Ces définitions posées, prenons comme mouvement unité la rotation terrestre, ce qui nous ramène à la mesure ordinaire du temps, et examinons, dans cette hypothèse, les mouvements de la matière ; nous arrivons alors à cette loi générale :

« Quand deux corps sont en présence, ils se mettent en mouvement et à chaque instant l’accélération de chacun des deux mobiles est toujours dirigée vers l’autre mobile. »

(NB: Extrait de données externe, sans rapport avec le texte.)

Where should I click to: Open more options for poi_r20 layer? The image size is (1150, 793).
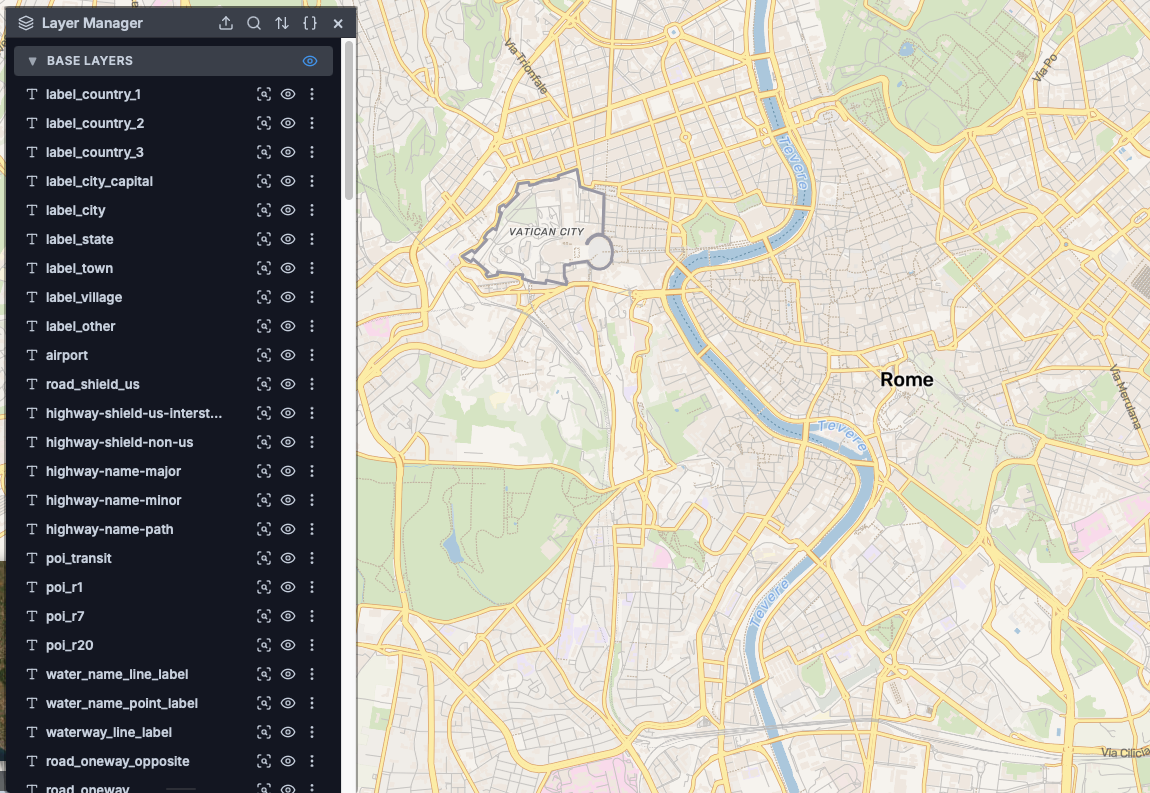tap(312, 646)

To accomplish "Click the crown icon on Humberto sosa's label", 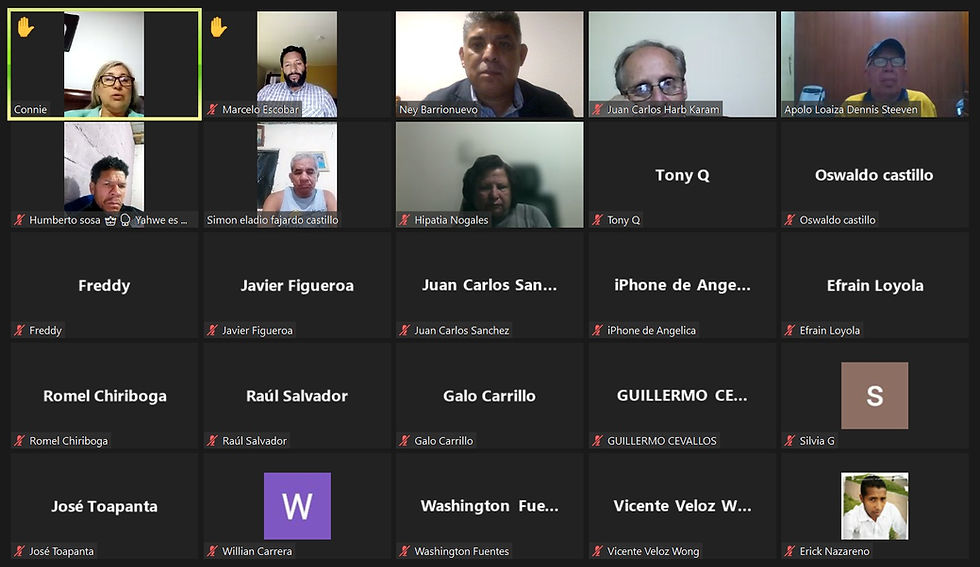I will coord(111,220).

Or, nous savons qu’en changeant de mouvement unité nous modifions la direction des accélérations ; donc la loi ci dessus vérifiée pour un mouvement unité particulier, la rotation terrestre, cesserait de l’être pour tout autre. Dès lors, nous avons une raison vraiment scientifique de choisir, comme mouvement unité, cette rotation, parce que ce choix nous donne la loi très remarquable que nous venons d’énoncer et nous la donne seul.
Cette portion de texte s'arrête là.